Much at stake for N'wide leader Kokrak

Jason Kokrak during Round 2 of the Nationwide Tour Championship.

Jason Kokrak during Round 2 of the Nationwide Tour Championship.

CHARLESTON, S.C. – Jason Kokrak’s father, Kenny, offered his son $100 for the first time he was victorious on the golf course. Jason was 12 years old when he finally earned that Ben Franklin, beating his father, 75-77, at Avalon Lakes Golf Course in Warren, Ohio.

Jason Kokrak has the chance on Sunday to surpass another milestone with a financial reward at stake. He has the 54-hole lead at the Nationwide Tour Championship. A victory would be his third of the season and give him a good chance to earn the tour’s money title and player-of-the-year honor.

The season finale is Kokrak’s 16th start of the season. Only Michael Sim has won the tour’s money title in fewer events.
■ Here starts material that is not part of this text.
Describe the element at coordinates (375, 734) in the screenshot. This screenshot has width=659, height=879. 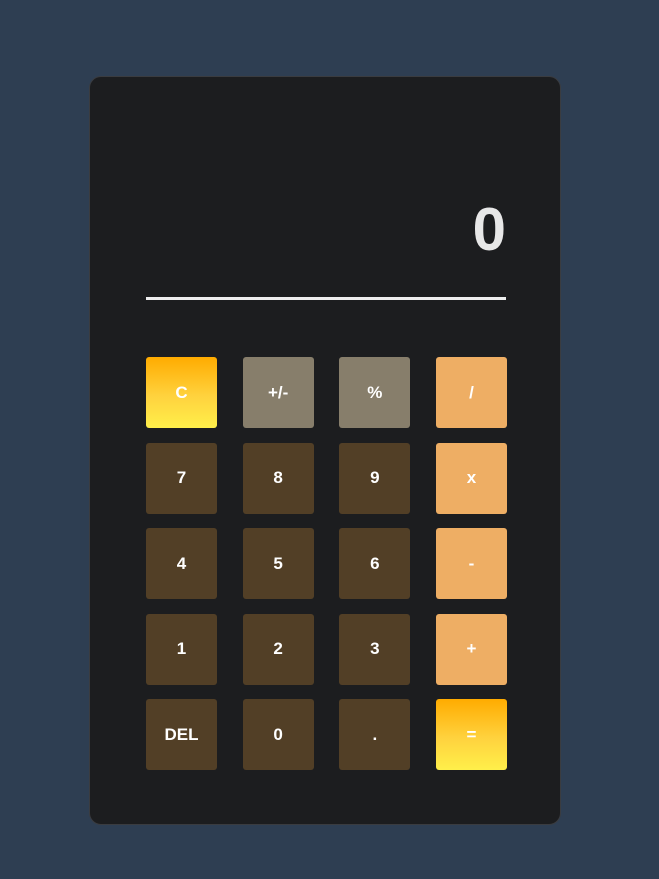
I see `decimal-point-button: .` at that location. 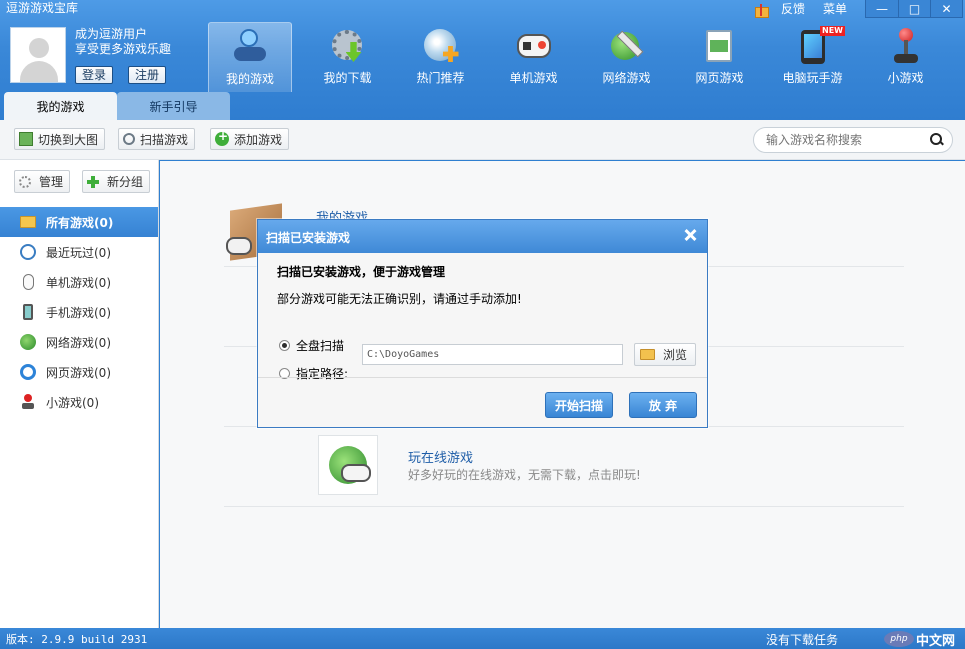 I want to click on nav-mini-games: 小游戏, so click(x=906, y=57).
Sim needed just 14 events in 2009, when he won three times and set the tour's earning record.

The money title is important, ensuring a player a start at The Players Championship and exempting him from the reshuffles that can make it difficult to get into events after a poor start to the season.
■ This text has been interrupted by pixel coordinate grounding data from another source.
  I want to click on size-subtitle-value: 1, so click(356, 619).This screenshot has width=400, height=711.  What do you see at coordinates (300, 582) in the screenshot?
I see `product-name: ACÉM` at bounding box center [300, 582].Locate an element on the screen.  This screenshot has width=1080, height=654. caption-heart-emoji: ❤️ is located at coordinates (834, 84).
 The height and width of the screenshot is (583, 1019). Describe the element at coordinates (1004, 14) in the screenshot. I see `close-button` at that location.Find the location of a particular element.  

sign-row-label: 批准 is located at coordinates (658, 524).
Kokrak is at 7-under 209 after shooting 75 on an extremely windy day at Daniel Island Club here. He’s one shot ahead of Scott Brown, whose 67 was one of just two sub-70 rounds on the day, and Ken Duke, who shot 70 Saturday.

Brown is 21st on the money list. Duke, the 2006 Nationwide Tour player of the year, is 36th.

The money list will be on the minds of most of the competitors in Sunday’s final round of the season. The top 25 on the money list at day’s end will earn PGA Tour cards. The top 40 are exempt into the final stage of Q-School. Billy Hurley III, who is tied for 19th in the tournament, is projected to finish 25th on the money list. Duke is projected to finish 19th on the money list but must maintain his high standing to earn his Tour card.

One thing is guaranteed: something strange will happen. It always does when Tour cards are on the line.

“Did you watch the baseball two nights ago?” asked Roberto Castro, referring to the St. Louis Cardinals’ improbable Game 6 win in the World Series. He started the week 22nd on the money list and is projected to remain in that position. He’s in 10th place in the tournament. “It always comes down to the last nine holes, no matter what happens.”

The Nationwide Tour finale gets complex because players move in and out of the cutoff for a Tour card almost with each swing. Consider Camilo Benedetti, who started the week at 49th on the money list but was projected to finish in the top 25 when he came to the 18th hole Saturday. A wedge shot into the bunker resulted in bogey and dropped him to 33rd in the standings. Benedetti has had close calls for a Tour card before. He bogeyed two of the final three holes at last year’s Q-School to miss his PGA Tour card by a shot.

“There’s a lot to play for, so there’s going to be a lot of pressure on a lot of people,” Benedetti said. “It’s a matter of playing and seeing what happens.”